La 'capacità di proiettare la presenza militare dell'UE' ben oltre i confini dell'Unione per opporsi alle minacce portate agli interessi europei, già richiamata con chiarezza nel documento conclusivo del vertice di Helsinki, non è stata né abbandonata, né tanto meno dettagliatamente articolata e spiegata nei documenti relativi alla PESD. Non vengono esplicitati i limiti della eventuale 'proiezione di potenza' conseguente alla gestione militare delle crisi su richiesta dell'OSCE e del Consiglio di Sicurezza delle Nazioni Unite13, che del resto viene abbinata - talvolta in maniera assai contraddittoria - alla necessità di mettere a punto una capacità di intervento di tipo non militare in situazioni conflittuali.

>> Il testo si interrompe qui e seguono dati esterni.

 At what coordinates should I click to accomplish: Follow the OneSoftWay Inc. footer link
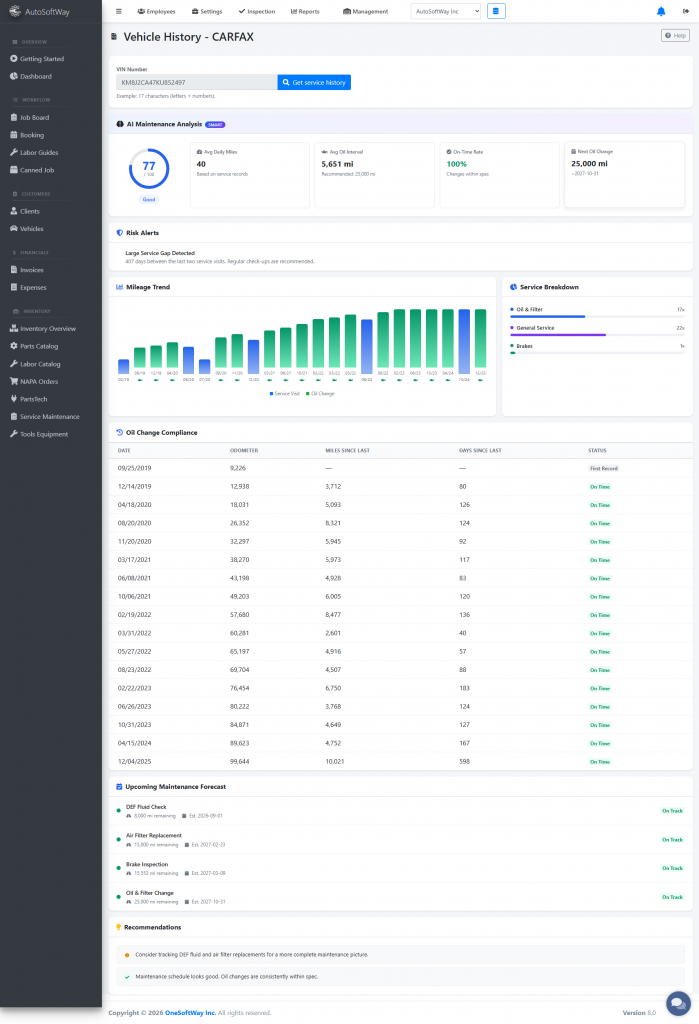190,1013

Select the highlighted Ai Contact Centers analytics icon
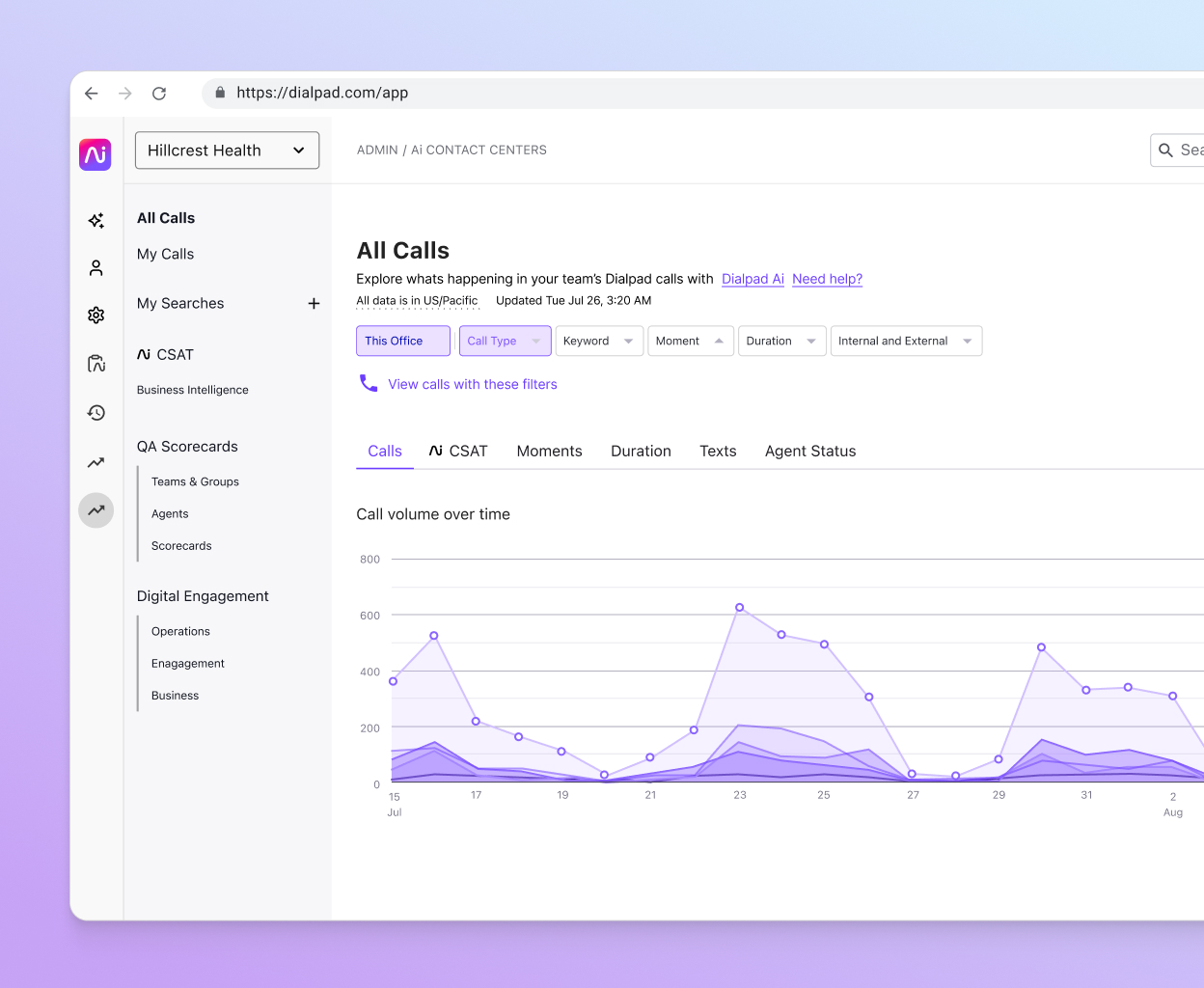[96, 509]
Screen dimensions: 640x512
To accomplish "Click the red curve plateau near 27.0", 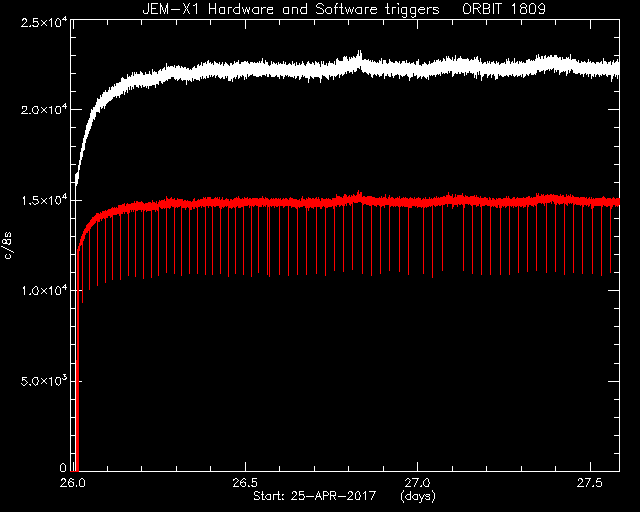I will click(418, 202).
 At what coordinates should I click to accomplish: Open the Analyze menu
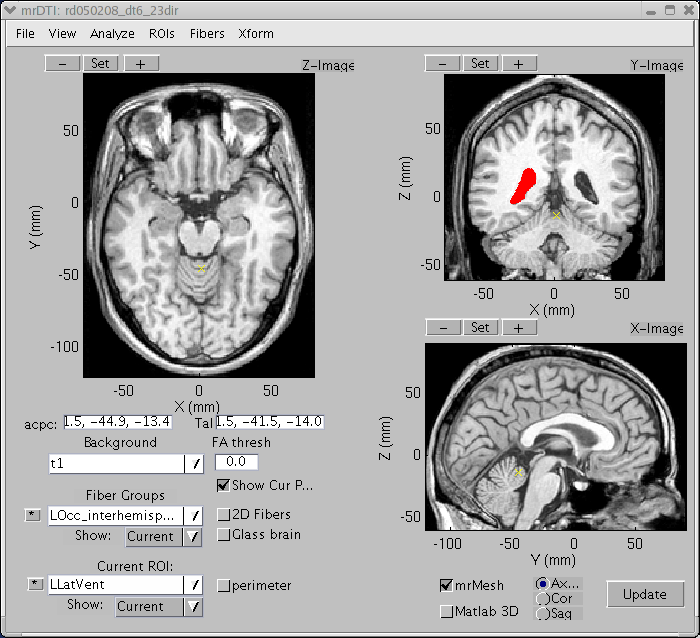(112, 33)
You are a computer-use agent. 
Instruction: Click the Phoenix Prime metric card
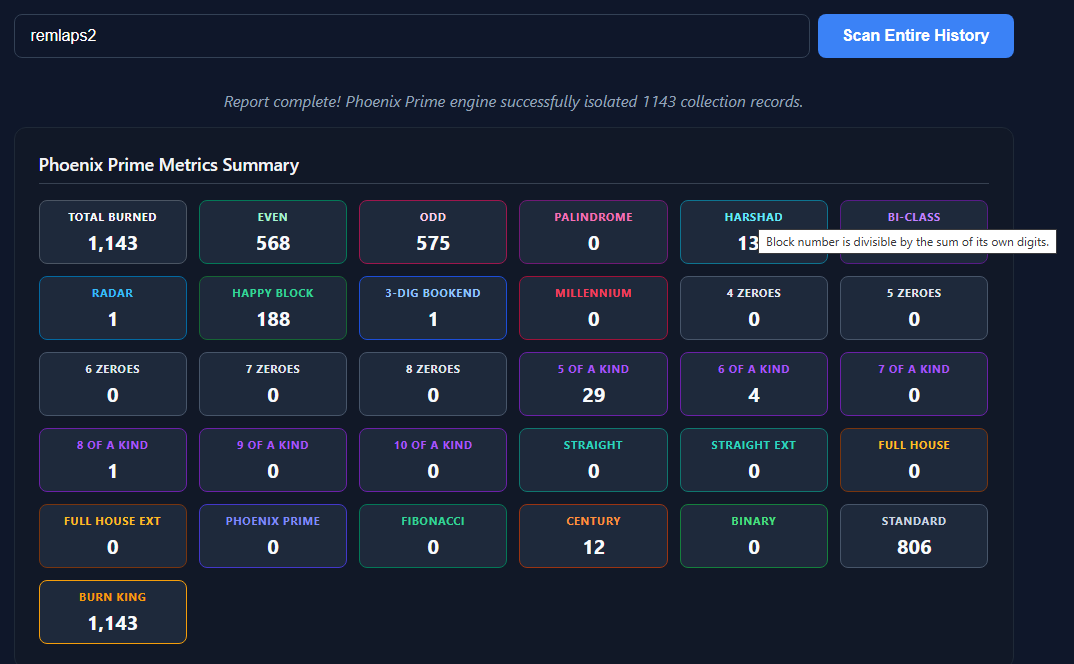point(273,536)
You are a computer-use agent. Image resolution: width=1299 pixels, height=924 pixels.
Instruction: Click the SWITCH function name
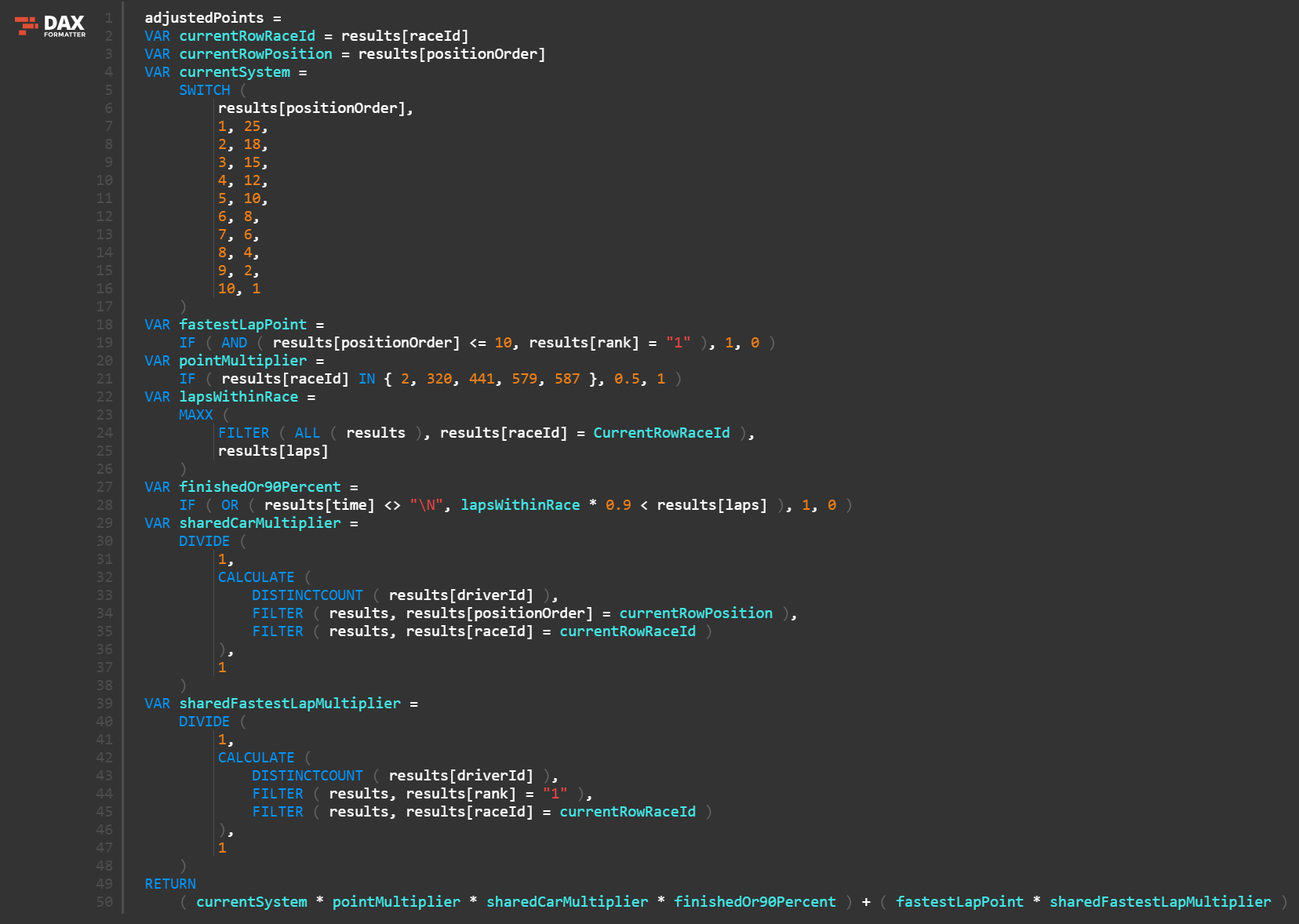click(x=204, y=90)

L'avvio di una collaborazione nel settore della produzione degli armamenti è l'unica proposta operativa concreta che emerge con chiarezza in questa fase.
L'attuazione fattiva della PESD resta ancora oggi affidata, in mancanza di una impostazione sovranazionale condivisa da tutti i paesi membri dell'UE, al complesso lavoro di 'cucitura' negoziale tra le diverse visioni dei problemi generate dagli interessi dei singoli stati membri. Le azioni comuni e le posizioni comuni che scaturiscono dalla mediazione finiscono per divenire gli strumenti politici della PESD.

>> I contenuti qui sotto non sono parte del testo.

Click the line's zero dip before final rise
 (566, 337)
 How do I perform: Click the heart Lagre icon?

La pesd dominata dagli interessi delle industrie delle armi
Si è dunque alla presenza di una impostazione assai discutibile e pericolosa, incapace di offrire le opportune garanzie di controllo democratico su un campo d'azione politica estremamente importante e delicato: in mancanza di un accordo politico chiaro sui principi fondamentali, sulla definizione puntulae di 'minaccia' alla sicurezza dei paesi dell'Unione (da chi o da che cosa sarebbe rappresentata, come la si dovrebbe affrontare), sui mezzi più idonei per assicurare una difesa efficiente (non sono state prese seriamente in considerazione opzioni alternative quali la difesa popolare non violenta o la 'difesa difensiva'), le scelte di carattere organizzativo ed operativo si sono trasformate nella PESD stessa e sono state affidate ai 'tecnici' del settore (stati maggiori, 'esperti' militari). Tale impostazione ha procurato grandi benefici all'industria militare, la cui visione del processo di consolidamento, concentrazione oligopolista, deregulation e privatizzazione del settore è stata fatta propria dai massimi leader politici europei. Questo è accaduto con buona pace dei principi di good governance, mettendo in crisi a volte lo stesso processo di costruzione di un mercato unico europeo della difesa, fortemente appoggiato dalla Commissione14, e limitando la diffusione di sistemi standard di trasparenza e controllo democratico nel settore della difesa, per non parlare dell'assenza pressoché totale dell'auspicato coinvolgimento dei parlamenti nazionali15 e dei cittadini europei nel delicato e fondamentale processo di costruzione della politica di difesa comune.